On 6/9/15 6:19 PM, Scott Lambert wrote:
On Tue, Jun 09, 2015 at 07:23:43PM +0000, Viktor Dukhovni wrote:
On Tue, Jun 09, 2015 at 02:26:20PM -0400, Forrest wrote:
So that log entry might be for the submission port, unless you've
configured it along the lines above.
I believe this is already set in my master.cf, which is:
smtp inet n - n - - smtpd
submission inet n - n - - smtpd
-o syslog_name=postfix/submission
-o smtpd_tls_security_level=may
In that case, consider disabling SASL auth by default (main.cf),
and enabling it only for the submission service. That should
eliminate all the port 25 SASL attacks.
This is something I've recently had to do to allow mail from "the world"
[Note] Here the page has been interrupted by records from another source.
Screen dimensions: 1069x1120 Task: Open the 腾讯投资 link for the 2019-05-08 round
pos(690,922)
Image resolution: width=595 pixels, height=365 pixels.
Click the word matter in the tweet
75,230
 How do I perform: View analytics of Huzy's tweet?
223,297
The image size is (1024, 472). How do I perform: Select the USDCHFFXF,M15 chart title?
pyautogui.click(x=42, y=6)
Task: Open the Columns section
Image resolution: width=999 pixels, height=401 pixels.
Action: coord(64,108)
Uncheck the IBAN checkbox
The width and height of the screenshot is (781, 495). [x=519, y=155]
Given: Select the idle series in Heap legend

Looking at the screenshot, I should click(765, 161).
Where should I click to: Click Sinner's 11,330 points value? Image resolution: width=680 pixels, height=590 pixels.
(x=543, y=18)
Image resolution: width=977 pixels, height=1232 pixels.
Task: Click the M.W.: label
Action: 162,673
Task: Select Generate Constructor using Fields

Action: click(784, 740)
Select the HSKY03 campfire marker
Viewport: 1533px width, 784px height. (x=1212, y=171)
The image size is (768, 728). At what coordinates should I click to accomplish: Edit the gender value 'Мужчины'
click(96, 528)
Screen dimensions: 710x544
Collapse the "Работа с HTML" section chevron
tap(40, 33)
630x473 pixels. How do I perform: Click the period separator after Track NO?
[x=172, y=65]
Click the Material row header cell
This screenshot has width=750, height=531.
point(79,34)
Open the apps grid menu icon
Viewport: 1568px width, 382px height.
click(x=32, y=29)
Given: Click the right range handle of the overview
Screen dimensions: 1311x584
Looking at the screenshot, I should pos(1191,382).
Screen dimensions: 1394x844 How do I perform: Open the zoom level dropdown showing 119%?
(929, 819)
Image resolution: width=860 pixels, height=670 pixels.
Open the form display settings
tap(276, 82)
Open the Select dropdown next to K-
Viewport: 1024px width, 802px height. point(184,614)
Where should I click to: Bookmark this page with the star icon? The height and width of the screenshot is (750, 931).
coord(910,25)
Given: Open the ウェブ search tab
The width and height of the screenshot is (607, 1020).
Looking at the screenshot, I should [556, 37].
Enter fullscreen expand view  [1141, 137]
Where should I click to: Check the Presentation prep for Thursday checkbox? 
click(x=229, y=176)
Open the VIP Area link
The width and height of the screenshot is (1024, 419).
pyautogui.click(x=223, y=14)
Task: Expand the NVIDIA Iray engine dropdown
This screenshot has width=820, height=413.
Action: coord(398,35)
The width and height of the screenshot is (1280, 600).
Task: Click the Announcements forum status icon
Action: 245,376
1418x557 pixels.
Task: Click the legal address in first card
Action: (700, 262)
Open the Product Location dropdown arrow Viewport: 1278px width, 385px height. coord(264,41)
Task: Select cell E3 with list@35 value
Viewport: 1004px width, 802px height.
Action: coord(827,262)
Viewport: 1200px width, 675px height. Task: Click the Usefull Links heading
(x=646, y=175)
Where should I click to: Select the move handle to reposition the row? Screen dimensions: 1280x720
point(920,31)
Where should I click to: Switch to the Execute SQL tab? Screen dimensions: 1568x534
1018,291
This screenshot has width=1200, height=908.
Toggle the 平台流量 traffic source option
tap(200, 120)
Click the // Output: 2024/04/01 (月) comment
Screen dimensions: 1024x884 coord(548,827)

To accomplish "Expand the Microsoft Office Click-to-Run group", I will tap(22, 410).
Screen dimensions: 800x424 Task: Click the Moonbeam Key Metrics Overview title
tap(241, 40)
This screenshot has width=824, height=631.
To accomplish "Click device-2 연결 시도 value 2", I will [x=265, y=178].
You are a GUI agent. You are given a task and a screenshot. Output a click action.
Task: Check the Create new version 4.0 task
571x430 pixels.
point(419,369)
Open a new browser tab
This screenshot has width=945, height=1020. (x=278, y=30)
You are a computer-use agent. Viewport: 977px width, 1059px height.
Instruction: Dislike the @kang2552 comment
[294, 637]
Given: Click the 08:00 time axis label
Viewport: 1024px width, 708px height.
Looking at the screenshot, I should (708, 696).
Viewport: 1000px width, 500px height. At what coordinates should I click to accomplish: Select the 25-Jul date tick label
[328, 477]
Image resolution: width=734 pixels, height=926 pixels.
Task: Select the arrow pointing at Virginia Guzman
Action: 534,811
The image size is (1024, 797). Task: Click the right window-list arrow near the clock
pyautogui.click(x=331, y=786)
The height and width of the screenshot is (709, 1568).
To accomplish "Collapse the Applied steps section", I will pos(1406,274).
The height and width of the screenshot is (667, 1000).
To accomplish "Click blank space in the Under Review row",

while firewalling off everything except "nearby" to authenticate via the
submission port. The bruteforcers were overwhelming my authentication
database.
I just added "-o smtpd_sasl_auth_enable=no" to the smtp entry in
master.cf. This led to a lot of support calls from users with outlook
set to use port 25 for submission.
I've been looking for, but haven't found, yet, a postfix option that
would delay x seconds after a failed auth attempt. We still use
fail2ban, but the botnets are just too large.
In this scenario, it would make sense to have a throttle option /in/
Postfix (as opposed to an external tool). Or whatever other clever
mechanisms to help deal with the bots and script kiddies.